А иногда инерция перемалывает добрые намерения в пыль, уносимую ветром.
* * *
Синие лодки на озере Бейхай-парка в Пекине с трудом прокладывают свой путь сквозь густо растущие лотосы. Длинные косы плакучих ив над водой. Рядом – открытое кафе: металлические столики, бамбуковые стулья... Теплый привет уходящего лета.
* * *
Бывает, человек, с которым ты давно знаком, откроется вдруг тебе с неожиданной стороны – как редкий цветок под лучами жаркого солнца. И ты удивишься его силе и красоте, лелея в своем сердце восторг и очарованность.
Но вот, пройдет дождь - и он поникнет, поблекнет, уйдет в себя, и ничто уже будто не связывает вас.
Яркие, преходящие цветы желаний. Неброские, но стойкие и верные, чудесные цветики души!
* * *
Как уцелеть индивидуму среди шести миллиардов окружающих его людей, ежедневно пребывающих в сети интенсивного общения?
Как справиться при этом с чувством глубокого одиночества?
* * *
Мы все строим какие-то планы, мечтаем о лучшем «завтра». Но вот незаметно прошел еще один день – в хлопотах и суете – мы и улыбнуться не успели. Постоянно отдаляющаяся линия горизонта.
* * *
Иду от железнодорожной станции по узкой проселочной тропинке. Слева, справа – знакомые картины: море цветов, но лишь немногих я знаю по имени: суматошная жизнь не оставляет места для «ненужной» информации.
* * *
Сидишь на открытой террасе с чашкой ароматного чая и наблюдаешь, как золотой шар солнца медленно скатывается за верхушки деревьев.
Чашка чая и тихий закат – похоже, этого достаточно, чтобы почувствовать себя счастливым.... И тогда невольно задаешься вопросом: «А зачем же я, собственно, проводил всю жизнь в изнурительных хлопотах, заработках и тратах?»
* * *
Огромные звезды ночного августа; непрерывный звон цикад в саду; тонкий аромат белых цветов табака в темноте – на что променяю эти сокровища, обретенные с детства?
* * *
Наконец-то осуществилась моя давняя мечта: уснуть на даче под звук дождя за окном, распахнутым в цветущий сад!

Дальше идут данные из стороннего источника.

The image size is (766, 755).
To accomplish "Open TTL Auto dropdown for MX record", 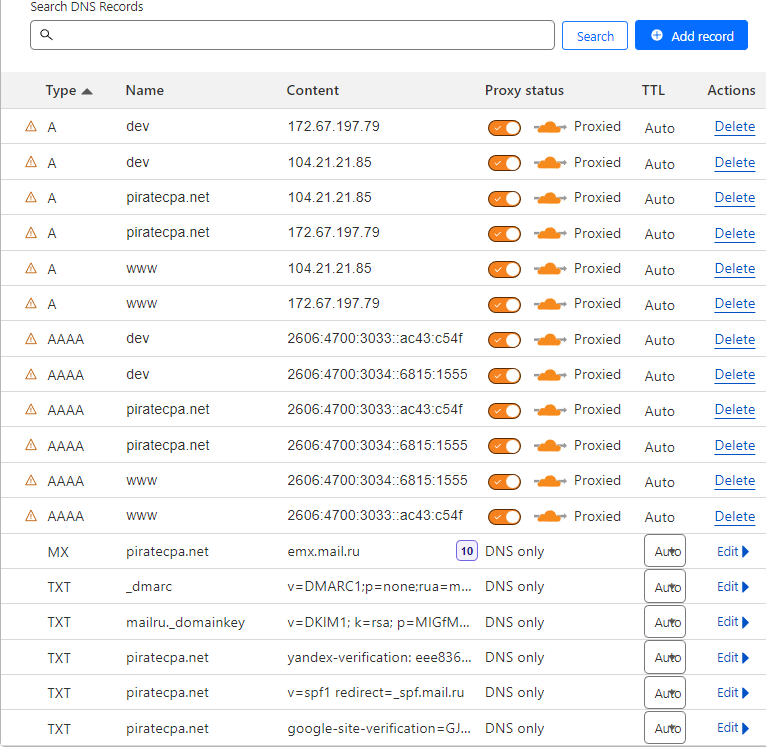I will click(665, 551).
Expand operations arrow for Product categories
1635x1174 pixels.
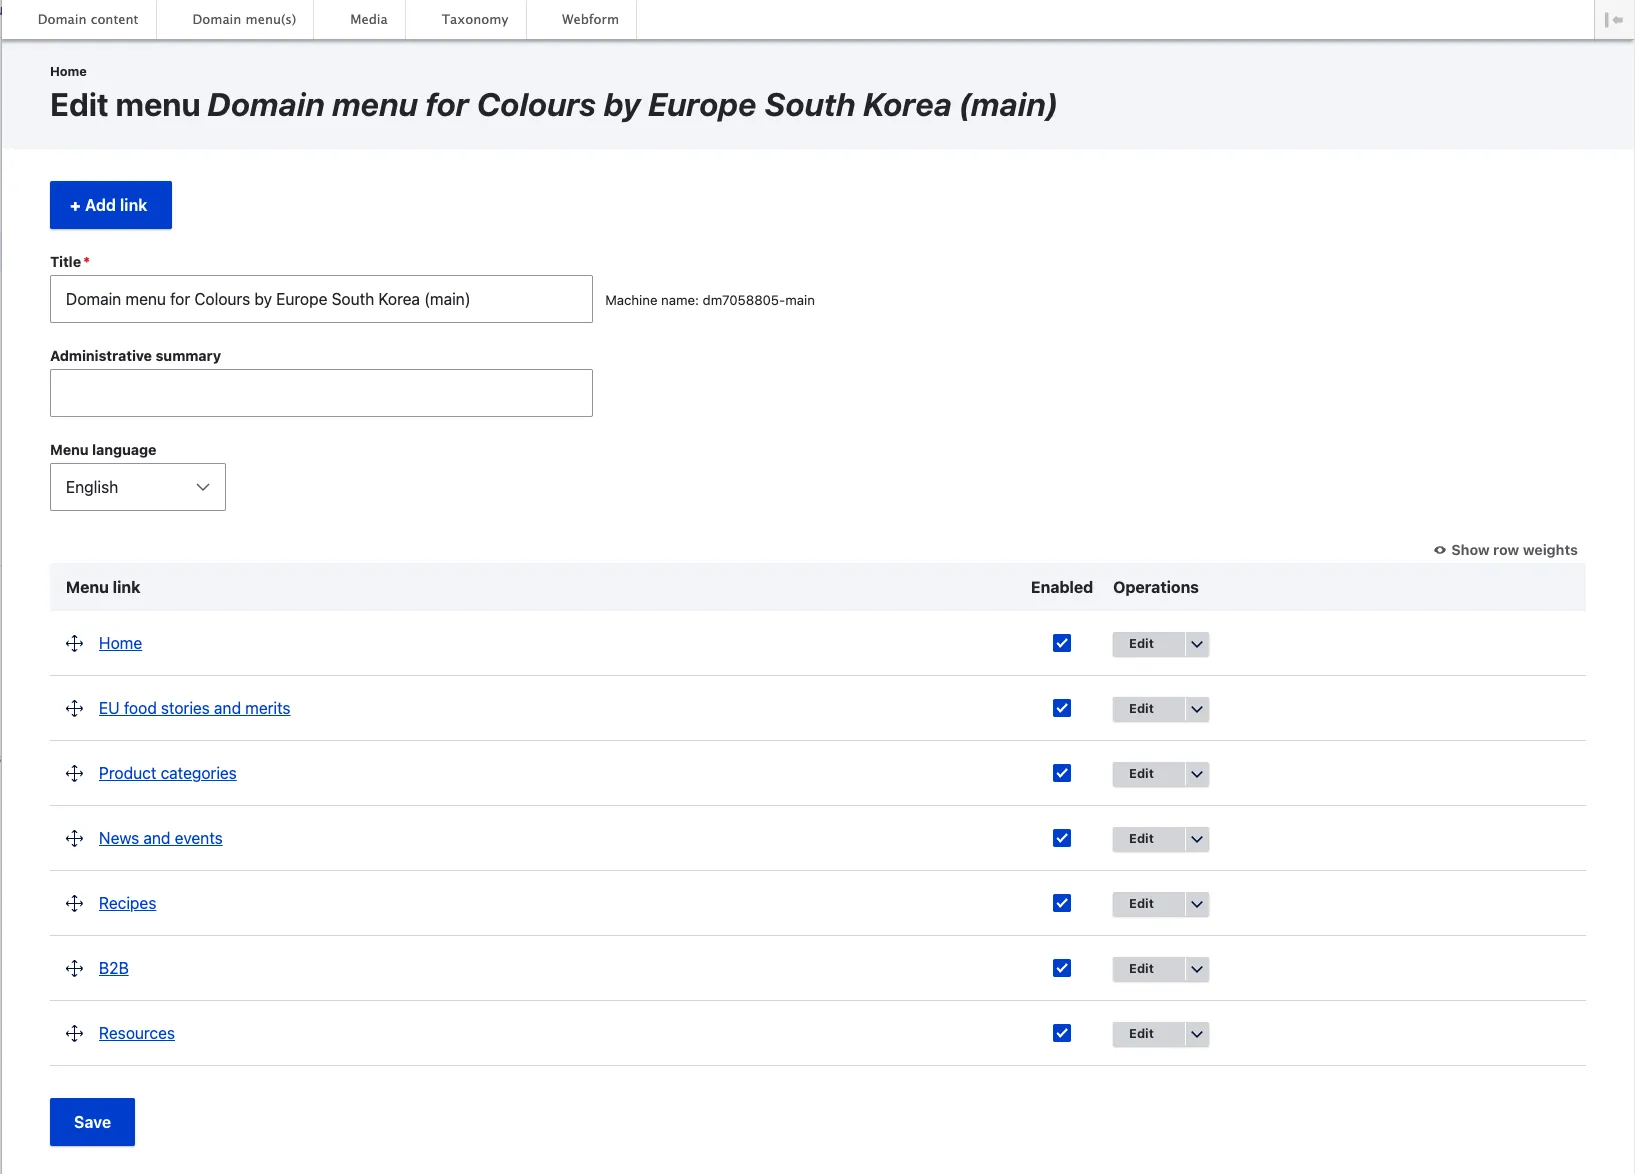pyautogui.click(x=1196, y=774)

Радость, переполнявшая меня, занимала все окружающее пространство.
* * *
Что может быть прекраснее, чем лежать под яблоней в тени и наблюдать движение причудливых облаков в голубой выси? Не хватило бы и всей жизни, чтобы прискучиться этим занятием.
* * *
Быть разбуженным утром не звоном будильника, а пением голосистой птички! Как прекрасно начался день! Да что там «начался» - можно с уверенностью сказать, что он уже себя оправдал.
* * *
Вот прошло еще одно лето. Сколько было в нем радости, цвета, солнца!
Как сохранить все это, дотянуть до следующего года? Будем щедро делиться друг с другом полученным теплом. Будем улыбаться: ведь дело уже снова движется к лету!